▶ **演習用本文**

User-Agent(略称UA)はHTTPリクエストヘッダーのフィールドの1つで、ブラウザ(またはクローラー、その他のHTTPクライアント)がリクエストを送信するたびにこの文字列を付加し、サーバーに「私は誰か」を伝えます——ブラウザ名とバージョン、OSとバージョン、レンダリングエンジン、デバイスタイプ、CPUアーキテクチャなどの情報が含まれます。サーバーはUAに基づいてデバイスに適したコンテンツを返すことができ、開発者はUAを使って互換性処理、トラフィック統計、クローラー識別を行うことがよくあります。
UA文字列が長く乱雑に見えるのには歴史的な理由があります:ブラウザ戦争の時代、新しいブラウザは古いブラウザのスニッフィングに基づいたウェブサイトでも正常に動作するよう、UAの中で自分が古いブラウザであると主張していました(例えばChromeはSafariのマーカーを付け、SafariはGeckoのマーカーを付けていました)。何層にも重なることで、現代のUA文字列には多数の歴史的な互換性識別子が含まれるようになり、人間が直接読むのが困難になっています。UAパーサーの役割は、これらの複雑な文字列を分解し、本当に有用な情報を抽出することです。
主要ブラウザにはそれぞれ固定のフォーマットと識別子があります:ChromeはChrome/バージョン番号を含み、FirefoxはFirefox/バージョン番号を含み、SafariはVersion/バージョン番号とSafari/マーカーを含み、新しいEdgeはEdg/で識別され、WeChat内蔵ブラウザはMicroMessenger/で識別されます。OSにも対応するマーカーがあります:WindowsはWindows NT+バージョン、macOSはMac OS X+バージョン、iOSはCPU iPhone OS+バージョン、AndroidはAndroid+バージョンを使用します。正規表現でこれらのキーワードをマッチングすることで正確に識別できます。
レンダリングエンジンはブラウザがHTML/CSSを解析しページをレンダリングするためのコアです:Chromium系ブラウザ(Chrome、Edge、Operaなど)はBlinkエンジンを使用し、SafariはWebKitを使用し、FirefoxはGeckoを使用し、古いIEはTridentを使用しています。レンダリングエンジンを知ることは、CSS/JS互換性の問題を判断するのに役立ちます——同じBlinkエンジンであればChromeとEdgeのレンダリング動作は高度に一致します。
クローラー検出はUA解析の重要な用途の1つです。検索エンジンクローラー(Googlebot、Bingbot、Baiduspider)、SEOツールクローラー、悪意あるクローリングプログラム、コマンドラインツール(curl、wget)、スクリプトライブラリ(Python requests)はいずれもUAに自身の識別子を付けるか、非常にシンプルなUA文字列を使用します。bot、crawler、spider、curlなどのキーワードをマッチングすることで、人間以外のアクセストラフィックをすばやく識別できます。

▶ **データ内容**
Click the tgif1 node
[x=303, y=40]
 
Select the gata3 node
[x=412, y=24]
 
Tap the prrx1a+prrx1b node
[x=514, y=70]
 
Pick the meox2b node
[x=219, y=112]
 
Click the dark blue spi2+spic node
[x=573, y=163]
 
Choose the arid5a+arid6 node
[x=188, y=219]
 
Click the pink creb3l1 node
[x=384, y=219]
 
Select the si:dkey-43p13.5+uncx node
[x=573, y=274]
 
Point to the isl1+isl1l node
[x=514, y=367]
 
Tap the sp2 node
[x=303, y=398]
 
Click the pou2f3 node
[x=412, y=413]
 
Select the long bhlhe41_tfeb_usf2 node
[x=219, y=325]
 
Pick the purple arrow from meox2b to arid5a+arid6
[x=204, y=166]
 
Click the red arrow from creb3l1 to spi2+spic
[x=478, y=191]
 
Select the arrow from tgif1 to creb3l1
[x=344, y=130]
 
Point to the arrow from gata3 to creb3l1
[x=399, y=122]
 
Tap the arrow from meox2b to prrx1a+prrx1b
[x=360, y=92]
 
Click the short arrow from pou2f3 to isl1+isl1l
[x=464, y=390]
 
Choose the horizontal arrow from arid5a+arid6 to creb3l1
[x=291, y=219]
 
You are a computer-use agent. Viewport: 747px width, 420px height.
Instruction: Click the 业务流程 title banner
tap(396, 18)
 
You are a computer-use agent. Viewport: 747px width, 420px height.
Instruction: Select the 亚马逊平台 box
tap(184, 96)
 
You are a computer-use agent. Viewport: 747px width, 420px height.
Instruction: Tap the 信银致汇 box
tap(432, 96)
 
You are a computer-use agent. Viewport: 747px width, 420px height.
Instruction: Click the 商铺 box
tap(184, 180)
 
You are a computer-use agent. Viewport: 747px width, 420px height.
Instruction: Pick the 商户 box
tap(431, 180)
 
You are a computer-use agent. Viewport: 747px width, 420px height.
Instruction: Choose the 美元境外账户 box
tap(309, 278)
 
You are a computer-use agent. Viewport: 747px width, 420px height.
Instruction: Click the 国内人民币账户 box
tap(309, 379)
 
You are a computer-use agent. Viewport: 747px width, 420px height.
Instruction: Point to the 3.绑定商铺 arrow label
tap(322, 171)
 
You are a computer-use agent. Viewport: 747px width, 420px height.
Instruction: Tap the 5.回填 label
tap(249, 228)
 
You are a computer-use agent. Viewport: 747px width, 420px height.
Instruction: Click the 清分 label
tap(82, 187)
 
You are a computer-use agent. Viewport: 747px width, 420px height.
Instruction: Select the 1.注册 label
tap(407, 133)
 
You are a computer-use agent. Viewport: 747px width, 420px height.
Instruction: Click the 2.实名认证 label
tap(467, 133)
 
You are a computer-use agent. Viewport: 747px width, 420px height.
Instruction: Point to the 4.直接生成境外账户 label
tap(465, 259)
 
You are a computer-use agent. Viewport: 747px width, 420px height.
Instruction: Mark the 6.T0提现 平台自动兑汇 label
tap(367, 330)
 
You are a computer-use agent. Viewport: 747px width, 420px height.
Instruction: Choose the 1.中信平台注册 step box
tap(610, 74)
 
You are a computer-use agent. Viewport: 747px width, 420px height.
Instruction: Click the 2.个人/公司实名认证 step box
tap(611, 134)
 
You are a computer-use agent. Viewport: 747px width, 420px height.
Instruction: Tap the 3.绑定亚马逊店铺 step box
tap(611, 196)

▶ **演習課題**
1 > User-Agentの解説文をもとに、次の問いに答えてください。
(a) 新しいEdgeはUAの中でどの識別子で識別されますか。
(b) Firefoxが使用するレンダリングエンジンは何ですか。
(c) 例として挙げられているコマンドラインツールを二つ答えてください。
2 > User-Agentの解説文の「レンダリングエンジンはブラウ」から「ックをすばやく識別できます。」までを、「Blinkエンジン」を「Blink」に置き換えて書き直してください。
解答にはUser-Agentの解説文だけを用いてください。

▶ **演習の解答**
1 >
(a) Edg/
(b) Gecko
(c) curl、wget

2 >
レンダリングエンジンはブラウザがHTML/CSSを解析しページをレンダリングするためのコアです:Chromium系ブラウザ(Chrome、Edge、Operaなど)はBlinkを使用し、SafariはWebKitを使用し、FirefoxはGeckoを使用し、古いIEはTridentを使用しています。レンダリングエンジンを知ることは、CSS/JS互換性の問題を判断するのに役立ちます——同じBlinkであればChromeとEdgeのレンダリング動作は高度に一致します。
クローラー検出はUA解析の重要な用途の1つです。検索エンジンクローラー(Googlebot、Bingbot、Baiduspider)、SEOツールクローラー、悪意あるクローリングプログラム、コマンドラインツール(curl、wget)、スクリプトライブラリ(Python requests)はいずれもUAに自身の識別子を付けるか、非常にシンプルなUA文字列を使用します。bot、crawler、spider、curlなどのキーワードをマッチングすることで、人間以外のアクセストラフィックをすばやく識別できます。